The nodules appear histologically like those of classical rheumatoid nodules or vasculitis. They contain multinodular foci of necrobiosis and collagen degeneration, neutrophils, and fibrin deposits with surrounding palisading histiocytes. Scarring in adjacent soft tissue or subcutaneous fat is present. In the reticular dermis, histiocytes often form rosettes around collagen bundles. Multinucleated giant cells may be noted.

Although much less common, accelerated development of nodules may also develop after administering methotrexate to treat diseases other than rheumatoid arthritis. For this reason, some authors prefer the term “methotrexate nodulosis” over “methotrexate-induced accelerated nodulosis.” For example, the nodules have appeared in patients treated with methotrexate for dermatomyositis, psoriatic arthritis, juvenile idiopathic arthritis, and mixed connective tissue disease. In these diseases, histopathology of the nodules may differ from traditional rheumatoid nodules, including variations such as septal panniculitis. However, the onset of lesions after initiation of methotrexate and resolution with its cessation are still characteristic.

The exact mechanism of the expedited development of rheumatoid nodules has not yet been elicited. However, the stimulation of adenosine receptors by methotrexate may play a role. Methotrexate is an agonist at the A1 and A2 adenosine receptors. In vitro binding to the A2 receptor produces anti-inflammatory effects. Activation of the A1 receptors, however, results in formation of giant cells and spindle-shaped arrangements of monocytes, congruent with those seen in nodules.

Genetics may play a factor in the accelerated development of rheumatoid nodules. The DRB1*0401 allele has been recognized as an HLA-class II gene linked with formation of nodules in Caucasian patients. Furthermore, methionine synthase reductase gene polymorphism has been discovered to be increased in rheumatoid arthritis patients compared to the population overall. The polymorphism was also associated with methotrexate nodulosis.

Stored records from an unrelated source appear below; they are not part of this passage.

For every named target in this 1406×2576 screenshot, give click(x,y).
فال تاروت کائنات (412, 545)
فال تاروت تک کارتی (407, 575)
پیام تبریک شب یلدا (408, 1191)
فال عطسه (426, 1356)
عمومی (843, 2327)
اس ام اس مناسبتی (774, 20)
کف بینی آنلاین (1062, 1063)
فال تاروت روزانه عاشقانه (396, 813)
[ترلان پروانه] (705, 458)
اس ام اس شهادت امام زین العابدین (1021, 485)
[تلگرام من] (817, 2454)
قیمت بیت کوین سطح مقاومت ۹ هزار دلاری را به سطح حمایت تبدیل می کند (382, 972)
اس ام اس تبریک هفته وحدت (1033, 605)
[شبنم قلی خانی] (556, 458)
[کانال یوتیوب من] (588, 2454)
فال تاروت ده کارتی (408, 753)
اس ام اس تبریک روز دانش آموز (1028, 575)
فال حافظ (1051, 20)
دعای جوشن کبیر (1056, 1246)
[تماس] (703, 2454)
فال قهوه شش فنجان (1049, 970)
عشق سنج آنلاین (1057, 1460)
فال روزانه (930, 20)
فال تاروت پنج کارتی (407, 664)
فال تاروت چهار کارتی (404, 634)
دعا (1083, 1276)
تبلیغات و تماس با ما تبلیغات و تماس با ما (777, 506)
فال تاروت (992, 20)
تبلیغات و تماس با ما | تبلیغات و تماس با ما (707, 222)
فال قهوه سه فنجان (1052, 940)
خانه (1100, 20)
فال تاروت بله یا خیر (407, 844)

While classically occurring after methotrexate administration, accelerated rheumatoid nodule development has also been observed in patients treated with etanercept, infliximab, and azathioprine. Etanercept and infliximab are both tumor necrosis factor inhibitors, while azathioprine blocks purine synthesis using a different mechanism. Some have suggested that “therapy-induced accelerated rheumatoid nodulosis” may be a more accurate term in describing the condition, as these newer agents exhibit a similar phenomenon to methotrexate.

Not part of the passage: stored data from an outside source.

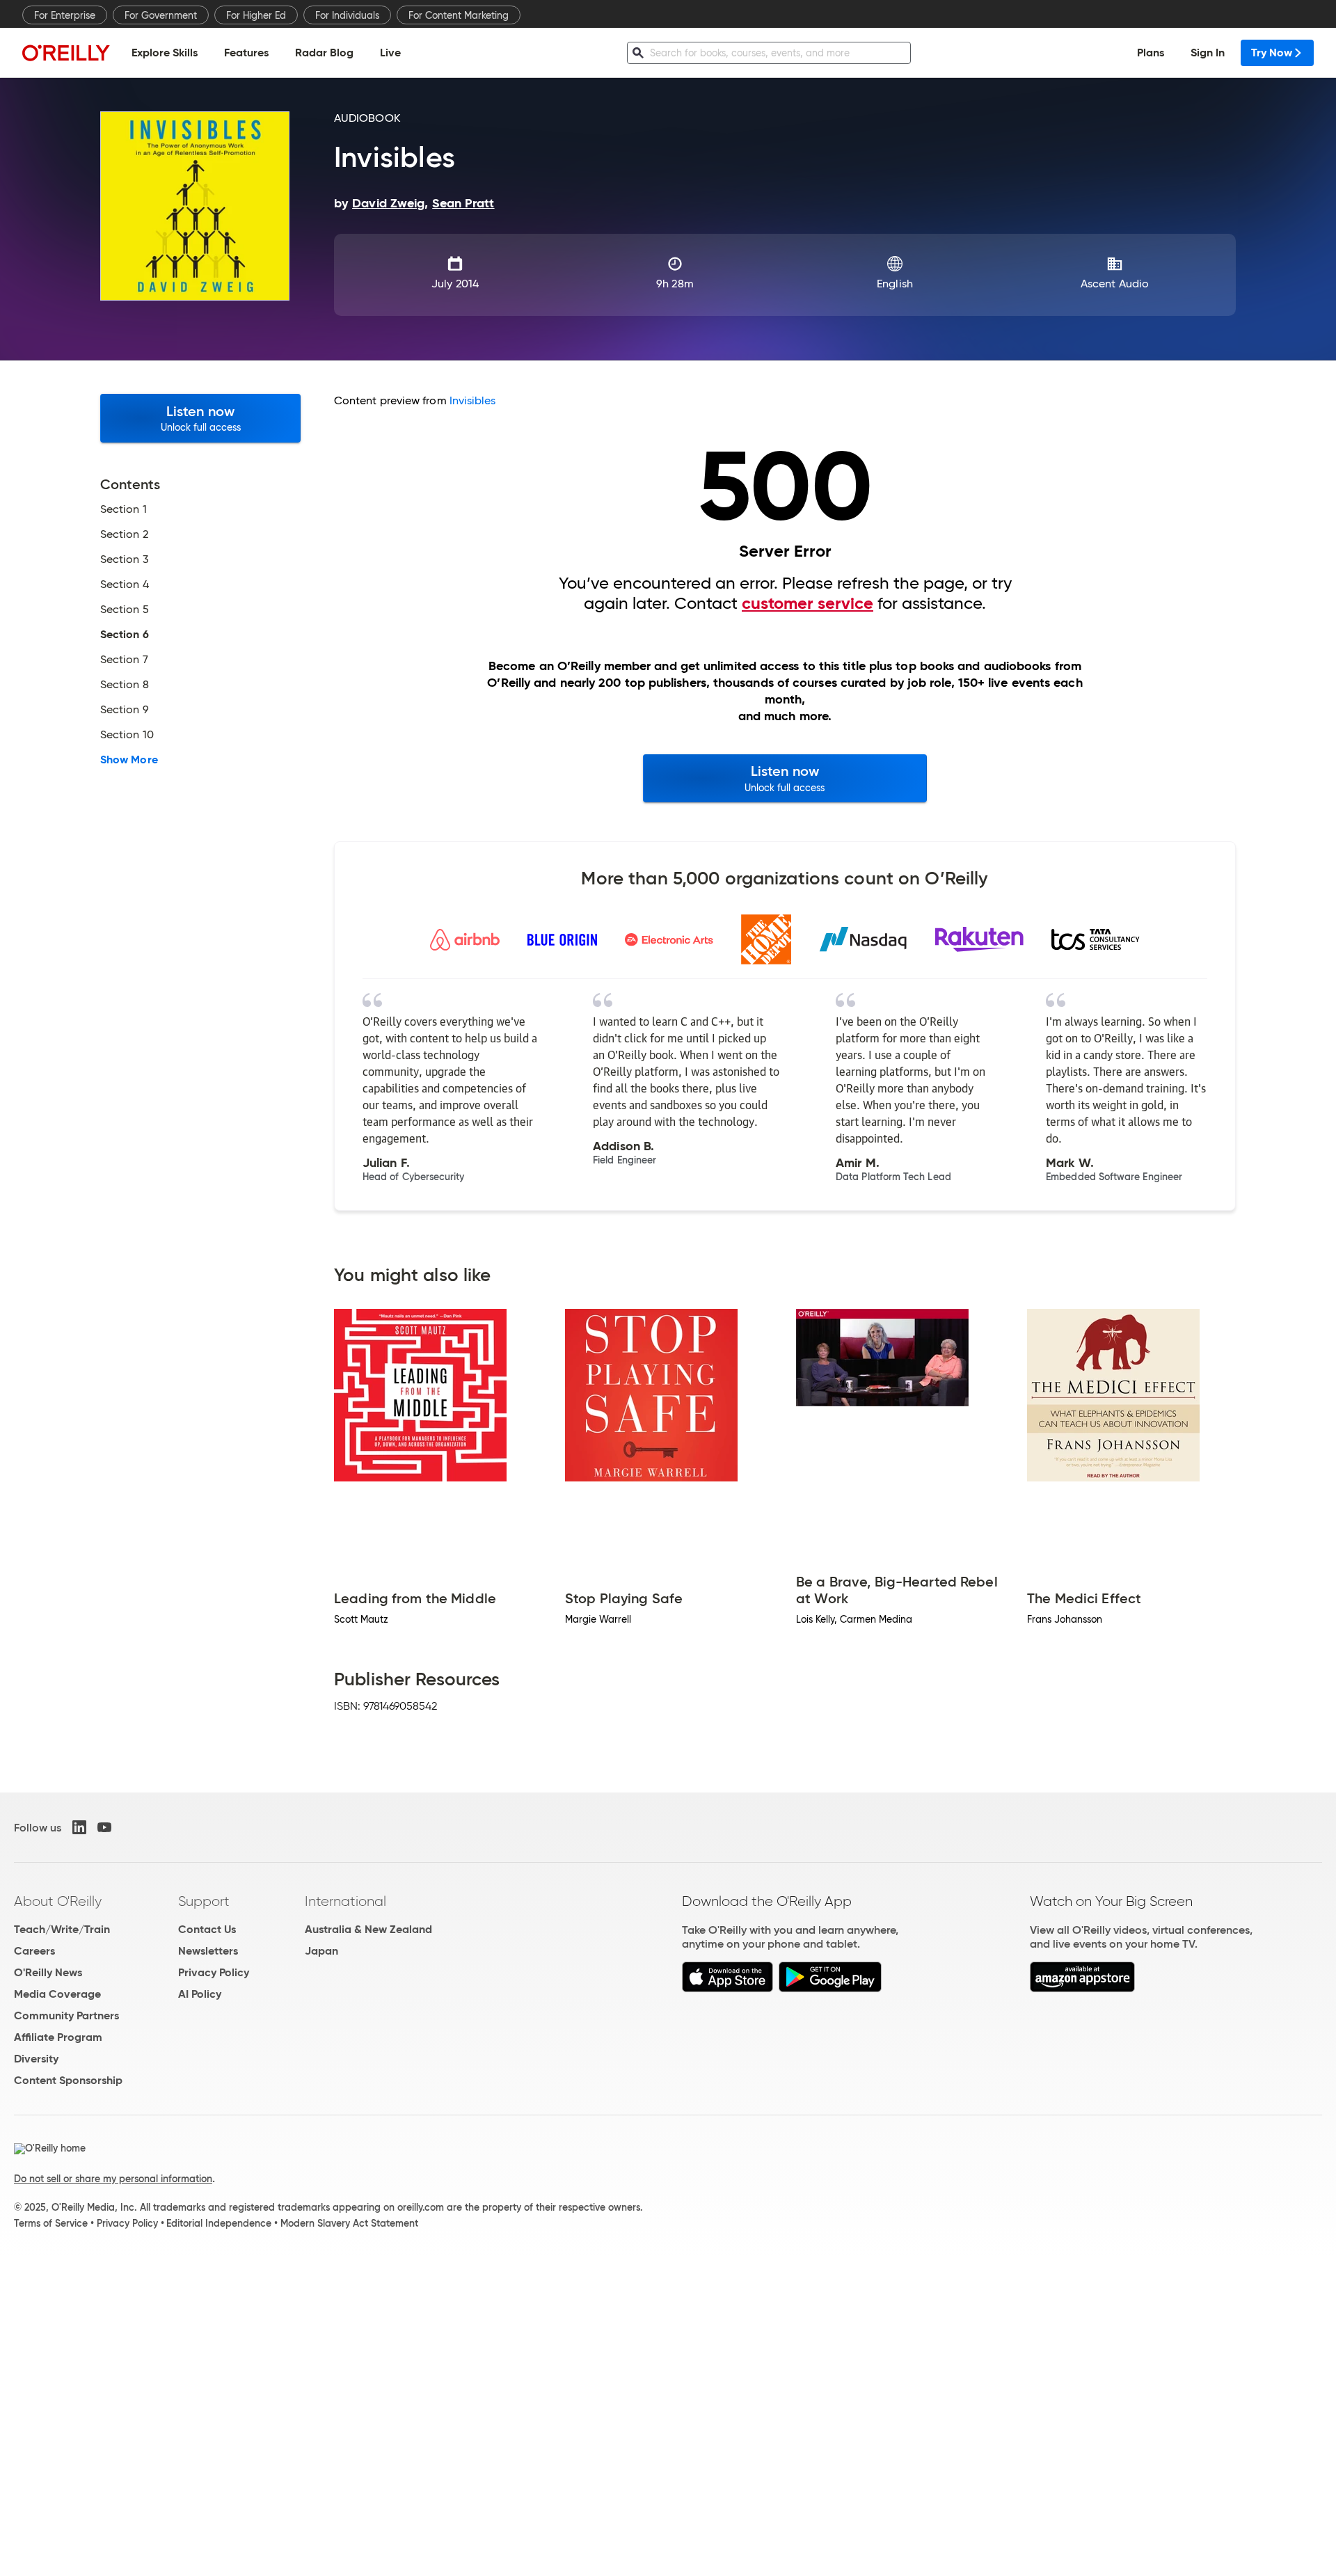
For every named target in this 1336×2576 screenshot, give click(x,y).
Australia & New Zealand (368, 1929)
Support (204, 1901)
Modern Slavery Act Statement (349, 2223)
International (345, 1901)
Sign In (1208, 52)
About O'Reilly (58, 1901)
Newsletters (208, 1950)
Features (246, 52)
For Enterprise (64, 15)
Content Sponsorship (68, 2080)
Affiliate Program (58, 2037)
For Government (161, 15)
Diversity (36, 2058)
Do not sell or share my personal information (113, 2178)
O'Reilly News (48, 1972)
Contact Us (207, 1929)
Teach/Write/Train (62, 1929)
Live (390, 52)
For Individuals (347, 15)
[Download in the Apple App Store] (727, 1988)
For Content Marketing (458, 15)
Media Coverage (57, 1994)
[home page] (66, 52)
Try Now (1271, 52)
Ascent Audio (1115, 283)
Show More (129, 759)
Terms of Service (51, 2223)
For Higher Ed (256, 15)
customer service (807, 603)
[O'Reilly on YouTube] (104, 1827)
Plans (1150, 52)
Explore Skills (165, 52)
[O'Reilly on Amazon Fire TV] (1082, 1988)
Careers (34, 1950)
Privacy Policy (213, 1972)
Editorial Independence (218, 2223)
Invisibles (473, 400)
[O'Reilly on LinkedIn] (79, 1827)
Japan (321, 1950)
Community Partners (66, 2015)
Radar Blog (324, 52)
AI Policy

In some instances, patients have continued taking methotrexate and experienced regression of nodules after the addition of drugs such as hydroxychloroquine, colchicine, sulfasalazine, azathioprine, cyclosporine, or D-penicillamine. Consensus has not been established regarding whether methotrexate should be discontinued with the development of accelerated nodulosis. Some recommend stopping the drug and others recommend adding hydroxychloroquine or another agent. Reducing the dose or discontinuing methotrexate, or adding hydroxychloroquine, generally results in the clearing of nodules in 1 week to 2 years. If methotrexate therapy is initiated again, the nodules tend to reappear.

Of note, hydroxychloroquine may decrease the likelihood of accelerated nodulosis in patients with the DRB1*0401 allele. Observing the patient while continuing methotrexate is an option if the lesions are mild and tolerable, as is the case in the majority of patients. Some patients may even experience disappearance of nodules while continuing methotrexate therapy at the same or lower doses.

Another reaction to distinguish from methotrexate nodulosis is methotrexate-induced papular eruption, which has been observed in patients with acute flares of collagen vascular diseases who received low-dose methotrexate. These lesions appear as clusters of erythematous papules to patches, similar in appearance to insect bites. Distribution most commonly involves proximal extremities and buttocks. Histologically, biopsy shows histiocytes and collagen bundles in the dermis, with smaller rosettes of thick collagen bundles and surrounding histiocytes in the deeper reticular dermis. Onset is after initiation of methotrexate therapy (usually within 12–24 h), and resolution generally occurs quickly after tapering methotrexate and increasing doses of corticosteroids.